BCCI will take nearly 40 per cent — about $230mn a year — of the ICC’s earnings between 2024 and 2027, according to a board member. That compares with around 6 per cent each for England and Australia.

Advocates said this was a fair reflection of the money India was bringing into the game, with countries enjoying higher overall revenues even if their share of the pie had shrunk. Media rights for the 2023-27 IPL games, for example, were sold for an unprecedented $6bn, making the sports league the second-most valuable on a per game basis after the American NFL.

Rinku Singh plays a shot during the Indian Premier League Twenty20 cricket match between the Lucknow Super Giants and Kolkata Knight Riders in May
Rinku Singh during a Twenty20 cricket match. The format has led to the development of aggressive, crowd-pleasing playing styles © Dibyangshu Sarkar/AFP via Getty Images

“When you see where that value is created, I think it’s understandable,” Richard Gould, chief executive of the England and Wales Cricket Board, said on a podcast last month. “Without them, we wouldn’t have the kind of revenues that are coming into the game.”

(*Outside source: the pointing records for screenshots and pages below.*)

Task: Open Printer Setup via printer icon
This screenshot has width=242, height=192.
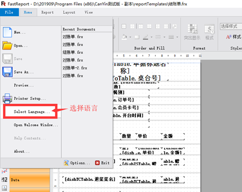Action: click(x=7, y=98)
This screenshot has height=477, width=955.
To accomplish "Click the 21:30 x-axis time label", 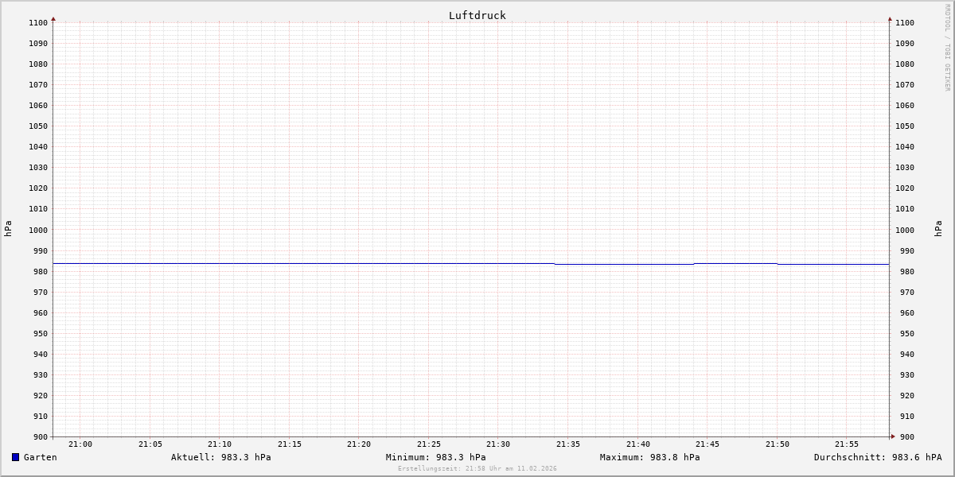I will 498,444.
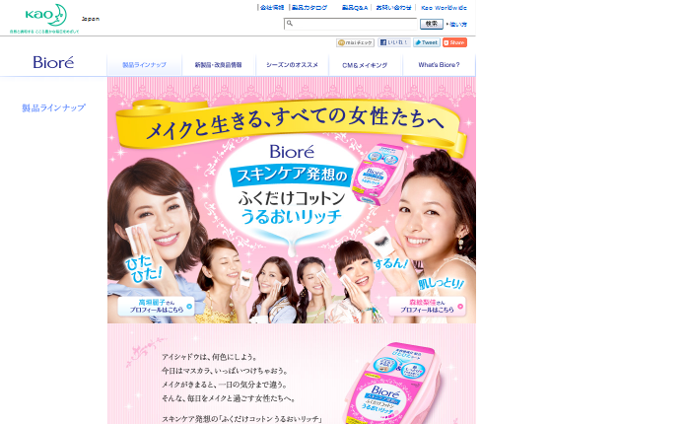Click the Tweet button

(x=427, y=42)
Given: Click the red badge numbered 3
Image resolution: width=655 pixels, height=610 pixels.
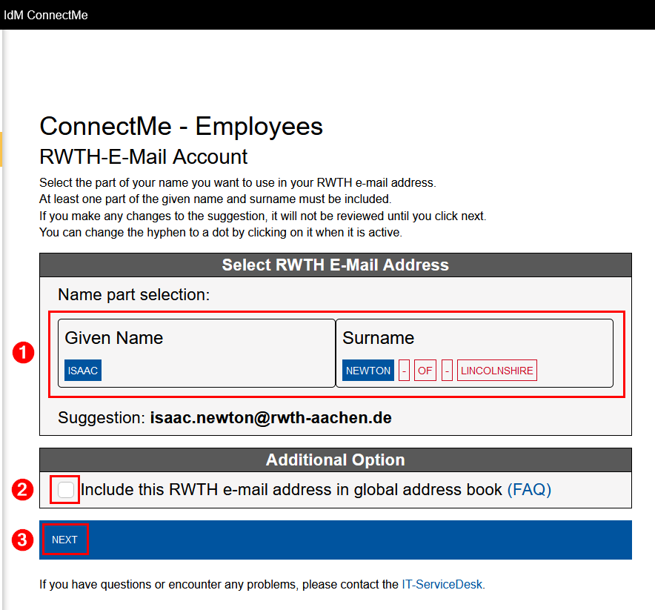Looking at the screenshot, I should pos(22,540).
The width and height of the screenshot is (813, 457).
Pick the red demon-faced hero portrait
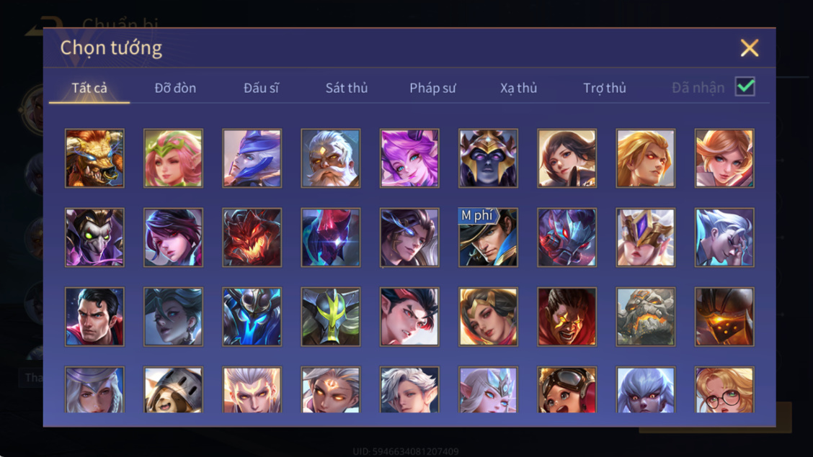[252, 237]
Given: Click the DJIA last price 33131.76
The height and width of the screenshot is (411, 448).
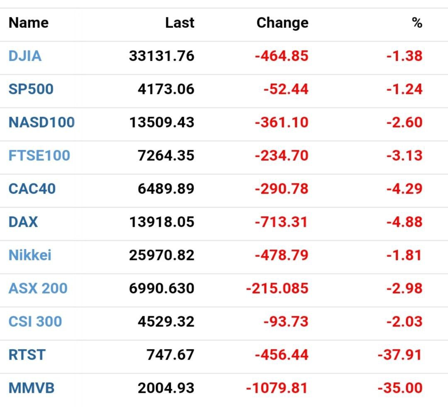Looking at the screenshot, I should 161,56.
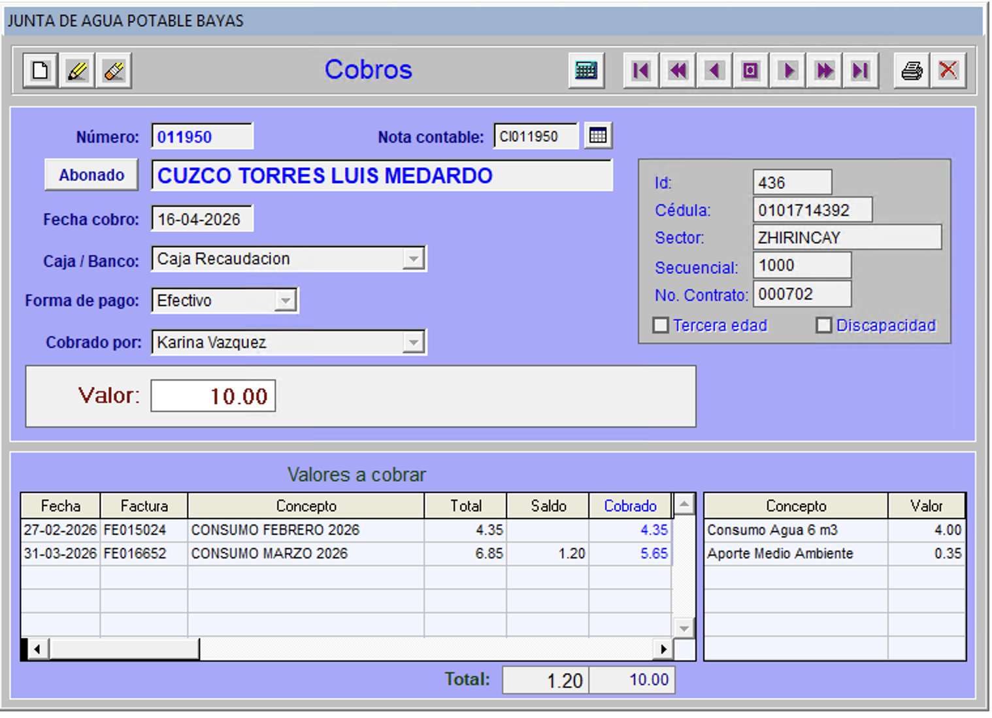Enable the Tercera edad checkbox

coord(661,325)
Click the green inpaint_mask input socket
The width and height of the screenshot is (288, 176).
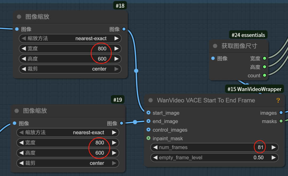149,138
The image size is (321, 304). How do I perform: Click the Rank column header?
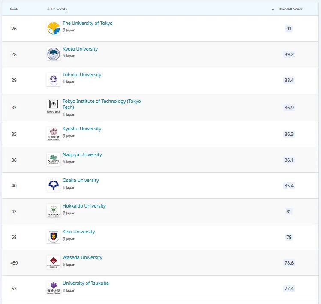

Yet many smaller cricketing nations fear they will struggle to survive. Some said India’s ever larger share of riches risked depriving teams such as the West Indies, an erstwhile on-field force long in decline, of the funds they would need to keep the sport alive.

“Yes, India deserves to have the dominance because of the support and commercial standing of Indian cricket, but that doesn’t mean at any cost,” Thilanga Sumathipala, a former president of Sri Lanka’s cricket board, said. “Economically affected cricket-playing nations are helpless unless the ICC puts their foot down.”

Dhumal argued India sustained the game in many of these countries, with matches against India helping generate lucrative TV audiences. “BCCI is very happy to share that revenue with all the other emerging countries,” he said.

India’s biggest impact is arguably set to be felt at the club level. Flush with cash, Indian teams such as Bollywood superstar Shah Rukh Khan’s Kolkata Knight Riders and tycoon Mukesh Ambani’s Mumbai Indians have bought franchises in new Twenty20 leagues everywhere from South Africa and the Caribbean to the United Arab Emirates. The first season of Major League Cricket, an American T20 tournament, started this month.

People familiar with the discussions said IPL teams were now pushing to overhaul rules to allow them to contract players year round, moving them from league to league in an international club model. Players such as England’s Jason Roy and Andre Russell of the West Indies have already forgone international contracts to play for global IPL franchises, a trend fans fear will ultimately lead to fewer stars being available at international tournaments, including the Ashes.

“We try to have a core group of players who can be involved in all the franchises,” one team owner said. This would become “a caravan model”, moving from one tournament to another.

Royal Challengers Bangalore’s Reece Topley, centre, celebrates with teammates
Reece Topley, centre, of the Royal Challengers Bangalore: ‘It’s the first time that cricket has been brought into an area where it’s on a par with the NFL, basketball and football’ © Manjunath Kiran/AFP via Getty Images

Critics said this would inexorably undermine international fixtures, cricket’s traditional mainstay. A recent financial report by the England and Wales Cricket Board identified the “growth of global franchise leagues” as a big risk, with long-form international Test matches ceding ground to the T20 leagues.

Mike Fordham, a former chief executive of the IPL team Rajasthan Royals, said the game was “some way away” from such a model, though the pressure would build as “the money increases and the influence of these teams increases”.

He added that for all the criticism, cricket was lucky compared with some other sports. “A sport like rugby would probably kill to have a financial behemoth like India as its main source of revenue,” he said.

Ironically India has not kept up its off-field dominance on the pitch. While the men’s team is comfortably among the best in the world, it has not won an ICC tournament since 2013 and were beaten by Australia in the final of the World Test Championship last month. “The IPL has increased the depth of talent,” Fordham said. “They’re certainly due a major win.”